Por Alicia PieriniOmbudsman de la Ciudad de Buenos Aires. Ex Secretaria de DDHH de la Nación
Llevamos 26 años de democracia y los efectos y secuelas del terrorismo de estado siguen siendo el eje principal en cada recordatorio, dejando en segundo lugar la memoria sobre causas, antecedentes, sectores involucrados, motivos y contextos. Es obvio e indudable que la última dictadura produjo las heridas más profundas como ninguna otra anterior.
Quizás:
- que hemos aprendido que los derechos humanos son un piso de valores irrenunciable.
- que hubo un tiempo de confrontaciones y antinomias irreductibles, e intransigencias que han dejado secuelas irreversibles.
- que Nunca Más a los golpes o la fuerza de las armas.
- que la libertad es un derecho recuperado a cuidar y proteger e incluye la de opinión y expresión, de reunión, de peticionar, de no ser discriminado, además de la libertad ambulatoria y sus garantías.
- que el acceso a la justicia debe ser irrestricto.
- que la democracia es un bien , aún con sus imperfecciones.
- que la comunidad internacional nos mira y monitorea el cumplimiento o incumplimiento de las convenciones ratificadas.
Y así, otras varias postulaciones generales. No es poco. Se ha avanzado mucho y en lo más medular la incorporación de los derechos humanos a la Constitución Nacional en la reforma de 1994 marca un antes y un después en el sistema jurídico argentino.
Sin embargo, en otros aspectos relativos a las responsabilidades directas o indirectas por las violaciones históricas hay menos consenso e incluso se han incentivado nuevas-viejas confrontaciones y reaparece el disenso o el silencio.
Mientras tanto, la verdad huye con el tiempo: esas verdades parciales, con las que se puede construir más verdad, no están en los tribunales, sino en la sociedad: los militantes de entonces, los sindicatos, empresarios, iglesias, políticos, intelectuales, periodistas, jueces, corporaciones varias, países extranjeros u organismos internacionales, etc, todos tendrían que decir sus "verdades de verdad" para dejarle a la historia algo más que un puñado de ancianos genocidas entre rejas.

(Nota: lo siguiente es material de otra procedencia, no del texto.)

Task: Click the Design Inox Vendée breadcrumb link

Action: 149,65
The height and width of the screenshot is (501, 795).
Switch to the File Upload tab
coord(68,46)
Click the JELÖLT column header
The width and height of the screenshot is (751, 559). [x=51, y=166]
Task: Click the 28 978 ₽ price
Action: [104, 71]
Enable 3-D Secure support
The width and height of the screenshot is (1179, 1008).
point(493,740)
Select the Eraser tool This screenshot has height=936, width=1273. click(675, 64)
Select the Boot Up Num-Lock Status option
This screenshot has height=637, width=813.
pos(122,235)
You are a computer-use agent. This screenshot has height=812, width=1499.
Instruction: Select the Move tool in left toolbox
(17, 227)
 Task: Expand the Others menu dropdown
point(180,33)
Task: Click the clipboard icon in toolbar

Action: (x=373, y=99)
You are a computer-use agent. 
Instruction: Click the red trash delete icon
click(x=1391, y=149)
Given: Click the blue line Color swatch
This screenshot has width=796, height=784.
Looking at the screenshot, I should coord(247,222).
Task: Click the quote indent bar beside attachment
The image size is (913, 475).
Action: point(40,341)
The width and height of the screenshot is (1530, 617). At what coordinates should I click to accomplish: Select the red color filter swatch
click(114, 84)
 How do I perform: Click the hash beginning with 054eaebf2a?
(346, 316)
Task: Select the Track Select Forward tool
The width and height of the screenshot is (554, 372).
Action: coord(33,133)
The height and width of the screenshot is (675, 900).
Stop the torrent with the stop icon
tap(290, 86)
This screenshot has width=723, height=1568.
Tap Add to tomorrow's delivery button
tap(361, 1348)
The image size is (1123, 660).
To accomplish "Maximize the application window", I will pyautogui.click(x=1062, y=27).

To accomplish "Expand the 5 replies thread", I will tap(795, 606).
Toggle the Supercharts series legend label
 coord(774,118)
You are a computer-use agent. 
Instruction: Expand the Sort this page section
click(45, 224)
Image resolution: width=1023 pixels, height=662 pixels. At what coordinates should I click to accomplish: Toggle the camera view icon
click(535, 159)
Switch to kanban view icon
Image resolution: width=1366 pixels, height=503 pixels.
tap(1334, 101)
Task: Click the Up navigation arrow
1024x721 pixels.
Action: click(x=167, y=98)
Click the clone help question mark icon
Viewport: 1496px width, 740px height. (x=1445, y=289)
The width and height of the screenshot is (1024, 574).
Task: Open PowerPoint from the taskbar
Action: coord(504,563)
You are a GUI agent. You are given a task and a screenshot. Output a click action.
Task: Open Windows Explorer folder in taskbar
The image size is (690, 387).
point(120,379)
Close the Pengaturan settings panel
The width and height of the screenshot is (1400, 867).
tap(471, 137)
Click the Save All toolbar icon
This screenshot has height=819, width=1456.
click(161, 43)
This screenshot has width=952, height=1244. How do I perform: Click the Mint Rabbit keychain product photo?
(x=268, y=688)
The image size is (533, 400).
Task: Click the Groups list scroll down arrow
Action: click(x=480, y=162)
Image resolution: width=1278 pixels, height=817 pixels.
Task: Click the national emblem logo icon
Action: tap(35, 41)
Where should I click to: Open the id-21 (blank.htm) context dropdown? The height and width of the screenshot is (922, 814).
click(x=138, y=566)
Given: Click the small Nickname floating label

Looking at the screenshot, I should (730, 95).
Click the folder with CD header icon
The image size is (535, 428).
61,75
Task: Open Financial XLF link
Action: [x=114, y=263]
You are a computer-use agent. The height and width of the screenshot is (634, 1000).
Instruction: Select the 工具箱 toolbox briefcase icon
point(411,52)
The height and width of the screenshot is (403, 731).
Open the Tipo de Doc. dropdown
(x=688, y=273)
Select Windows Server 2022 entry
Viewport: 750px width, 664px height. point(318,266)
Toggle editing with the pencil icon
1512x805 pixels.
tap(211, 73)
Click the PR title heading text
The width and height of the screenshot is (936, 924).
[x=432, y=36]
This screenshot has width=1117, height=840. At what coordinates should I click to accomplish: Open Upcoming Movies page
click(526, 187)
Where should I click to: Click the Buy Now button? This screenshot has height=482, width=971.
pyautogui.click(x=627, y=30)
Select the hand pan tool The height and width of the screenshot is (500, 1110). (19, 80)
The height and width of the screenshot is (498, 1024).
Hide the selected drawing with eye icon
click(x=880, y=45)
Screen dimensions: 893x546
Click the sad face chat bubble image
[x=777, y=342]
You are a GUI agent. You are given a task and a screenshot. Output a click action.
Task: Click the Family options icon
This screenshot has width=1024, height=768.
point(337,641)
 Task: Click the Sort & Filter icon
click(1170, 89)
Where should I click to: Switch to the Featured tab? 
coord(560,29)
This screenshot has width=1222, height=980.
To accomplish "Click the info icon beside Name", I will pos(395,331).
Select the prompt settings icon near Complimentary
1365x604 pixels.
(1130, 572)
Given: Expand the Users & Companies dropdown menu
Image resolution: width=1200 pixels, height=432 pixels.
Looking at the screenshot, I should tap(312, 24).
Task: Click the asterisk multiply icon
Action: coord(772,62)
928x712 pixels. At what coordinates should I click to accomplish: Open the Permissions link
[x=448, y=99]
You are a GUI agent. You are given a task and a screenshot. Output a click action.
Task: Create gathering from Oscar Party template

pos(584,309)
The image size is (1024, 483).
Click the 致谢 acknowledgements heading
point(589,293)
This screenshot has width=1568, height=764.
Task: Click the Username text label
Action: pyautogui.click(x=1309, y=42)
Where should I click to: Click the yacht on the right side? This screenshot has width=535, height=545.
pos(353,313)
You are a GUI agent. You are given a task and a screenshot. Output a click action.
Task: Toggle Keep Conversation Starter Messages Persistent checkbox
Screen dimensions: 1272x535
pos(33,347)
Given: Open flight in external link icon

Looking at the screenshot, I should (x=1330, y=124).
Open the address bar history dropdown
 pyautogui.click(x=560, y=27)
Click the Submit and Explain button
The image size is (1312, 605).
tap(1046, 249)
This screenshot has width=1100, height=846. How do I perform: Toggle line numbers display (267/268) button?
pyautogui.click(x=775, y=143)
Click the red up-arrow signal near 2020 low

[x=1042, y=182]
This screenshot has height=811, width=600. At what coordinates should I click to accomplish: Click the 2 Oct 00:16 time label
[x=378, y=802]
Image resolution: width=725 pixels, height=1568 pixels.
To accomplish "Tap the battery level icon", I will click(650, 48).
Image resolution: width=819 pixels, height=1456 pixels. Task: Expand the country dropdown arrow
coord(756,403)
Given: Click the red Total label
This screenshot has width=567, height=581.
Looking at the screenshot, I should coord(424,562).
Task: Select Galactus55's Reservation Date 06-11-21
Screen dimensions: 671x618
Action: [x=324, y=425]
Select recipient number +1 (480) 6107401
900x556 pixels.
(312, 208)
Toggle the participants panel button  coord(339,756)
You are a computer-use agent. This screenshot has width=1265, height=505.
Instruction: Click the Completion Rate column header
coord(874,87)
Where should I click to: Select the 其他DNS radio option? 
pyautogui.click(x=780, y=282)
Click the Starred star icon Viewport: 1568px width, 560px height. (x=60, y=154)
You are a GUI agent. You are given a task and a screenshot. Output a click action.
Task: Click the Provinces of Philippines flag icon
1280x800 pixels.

¿La verdad nos hará libres o es la libertad la que puede hacernos veraces? ¿La paz es fruto de la justicia, o la verdadera justicia será fruto de la paz? ¿Acaso la verdad no es parte de la justicia?
En los primeros años de democracia hubo un salto cualitativo importante: la revelación sobre los hechos aberrantes iniciada por la Conadep y consolidada en el Juicio a las Juntas que configuró los hechos como "plan sistemático" de terror, persecución, tortura y exterminio que asoló todo el país, y a todos los sistemas institucionales y sociales.
En simultáneo, la sociedad fue conociendo y repudiando masivamente el secuestro de chicos, falsas adopciones o el robo de su identidad de los que nacían en cautiverio. Toda esa verdad desencadenó el reclamo de justicia, que conlleva el castigo para los ejecutores visibles de los hechos aberrantes.
Hay también otros gestos de justicia y punición más complejos: la condena social, el juicio de la historia, el repudio a convivir con torturadores y asesinos.
Así, como esclarecer la Operación Cóndor fue un dato clave, también lo ha sido la prueba contundente lograda en el juicio a la deuda externa: aquí hubo un saqueo con 30.000 rehenes. Y la constancia fehaciente de la aberrante sustracción de identidad en cientos de chicos que Abuelas viene denunciando, investigando y probando durante estas tres décadas.
Está aún faltando completar el rompecabezas total: la configuración integral de esa etapa crítica con raíces en intereses y culturas, en contextos y utopías generacionales, en la geopolítica y en la propia historia argentina y latinoamericana.
Con la verdad histórica se leerá mejor el presente aunque el mundo de hoy sea sustantivamente diferente y geopolíticamente sean otros los contextos.
Cualquier impunidad tiene un sabor social negativo y amargo, pero seamos concientes que encarcelar a los carceleros, perseguir a quienes persiguieron, aun siendo justo, es demasiado perecedero, acabará en pocos años más, con la vida de ellos.
Y también con las nuestras. Hace falta que no quede incumplido una misión más profunda: legar a las siguientes generaciones todas las piezas aún no incorporadas al rompecabezas para completar el sentido de los hechos durante ese segmento de la historia, con sus luces y sus sombras, autocríticas, motivos y proyectos inconclusos. Sólo así podremos definitivamente enterrar a la doctrina de los dos demonios y consolidar la democracia.